Шрифт:
— Вы что же, Харитон Клавдиевич, конфетами себя успокаиваете?
— Не конфеты это! Меня докторица ваша, Багрянцева, лечить взялась. Какие-то таблетки мне дает от нервов.
— И помогает лекарство?
— Кабы не помогало, давно бы опять разошелся, перемутовил все в делянках, трактористов и мастеров по лесу расшвырял.
— Терпенье, Харитон Клавдиевич! Наведем порядок.
— Давно об этом от Чибисова слышу, да толку не вижу.
— И Москва не сразу строилась, Харитон Клавдиевич.

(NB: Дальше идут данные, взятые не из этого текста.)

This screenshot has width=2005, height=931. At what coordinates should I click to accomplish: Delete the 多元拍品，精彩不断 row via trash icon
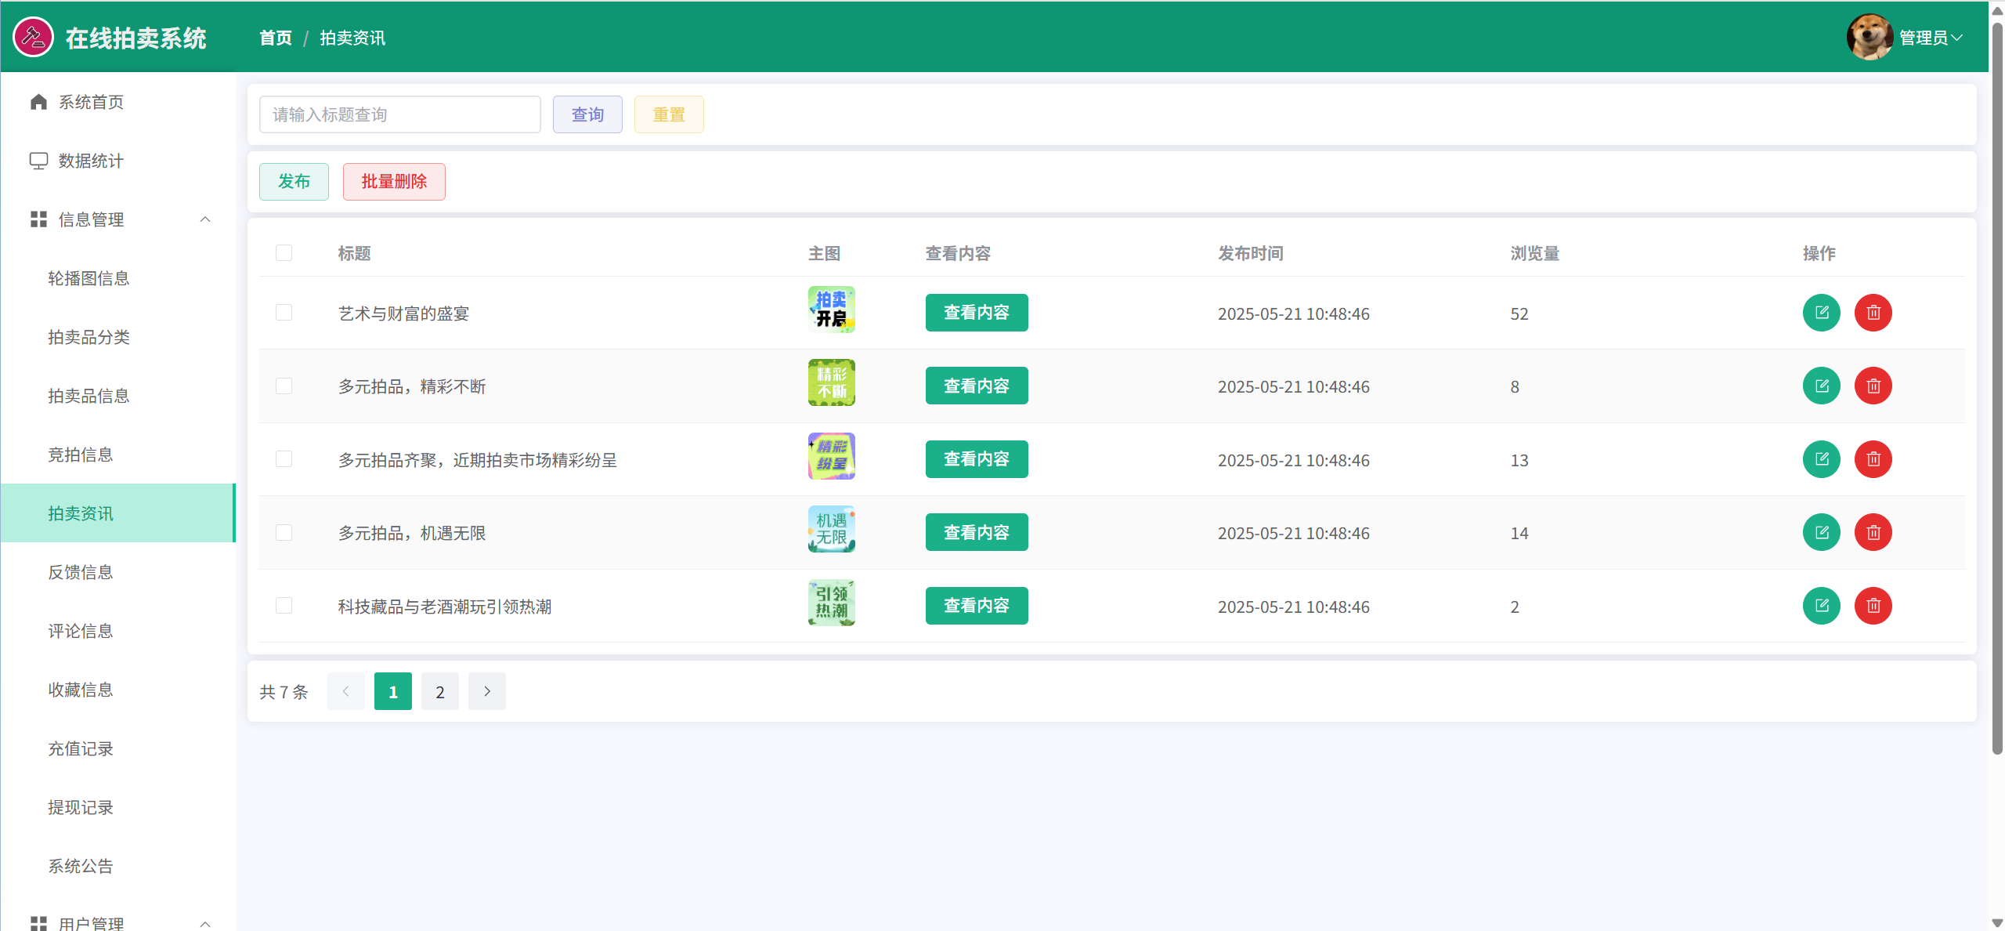1873,386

Скоро в Новинке будет рабочее собрание. Приходите.
— А чего я не видал на вашем собрании?
— Поговорим, как работаем и как надо работать. Послушаете, может быть, и сами выступите, скажете, как лучше организовать труд, чтобы не сидеть без дела на эстакаде и не портить нервы…
— Нет уж. Не ходил я по собраниям и не пойду. Зачем воду в ступе толочь. Вас, начальников, приставили к делу, вот вы и распорядитесь, чтобы я тут на эстакаде обеспечен был лесом. А на собрании мне делать нечего.
— Ну как нечего? Мы тут сами себе хозяева. Как решим, так и будет. И в работе и в жизни все зависит от народа, а не от начальников.
— Давно об этом слышу, замполит. Только вот я до старости дожил, а все по свету мыкаюсь неустроенный.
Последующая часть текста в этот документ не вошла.